As early as the 1940s it was clear to any observer that the air in some major U.S. cities was being polluted. Dense smoke, or smog, appeared in the sky over Los Angeles in 1943. By the 1950s episodes of smog around the country had prompted government action and scientific study, and automobile exhaust became the most likely suspect.
But proving automobiles were the culprit necessitated mobile analysis of smog and the emissions of automobiles themselves—and a capable instrument to measure them. Liston-Becker, cofounded by engineer Max Liston and Morris Folb, had developed emissions testers and sold their analyzers to major U.S. auto manufacturers during the early 1950s. In 1955 the company was purchased by Arnold Beckman’s Beckman Instruments. Beckman, a Southern California resident, had a strong interest in solving the smog issue and was drawn by Liston-Becker’s history with gas analysis.

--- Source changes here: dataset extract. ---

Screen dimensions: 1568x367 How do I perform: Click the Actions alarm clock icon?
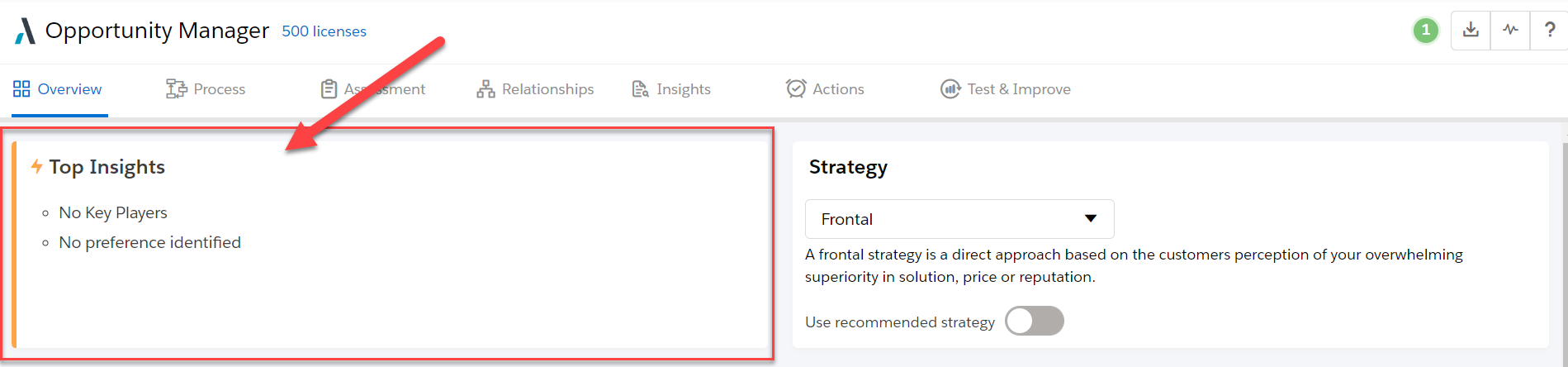click(x=796, y=89)
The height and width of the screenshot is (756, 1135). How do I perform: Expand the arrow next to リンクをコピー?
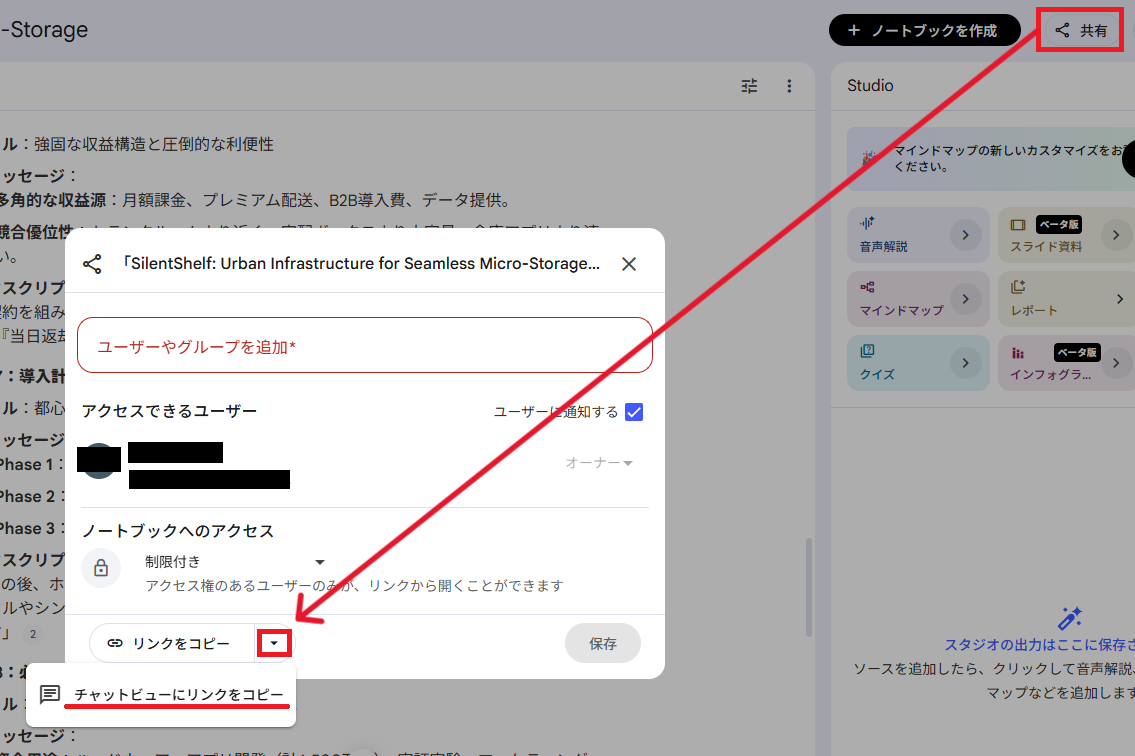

In 1956 the city of Los Angeles conducted emissions tests to determine whether cars were to blame for the smog of Los Angeles. Why was the Model 28 an appropriate instrument? It was portable: the instrument could fit in a car’s backseat and was powered by batteries in the trunk. Liston recounted the findings of those tests:
What the emissions tests uncovered was unbelievable. Many of the test cars had V8 engines that were maintained poorly. Experimenters commonly discovered one or two of an engine’s cylinders wouldn’t fire under some conditions, which caused raw fuel to pour out of their tailpipes. The experimenters also discovered that the smog in L.A. was causing a varnish to form in the automobiles’ carburetors, which changed the fuel-to-air ratio.
Thus the Model 28 helped shape the science that would solve and attempt to mitigate the urban smog issue. Research conducted by many atmospheric scientists, including Deb Niemeier, attempts to understand how our driving patterns continue to affect our air.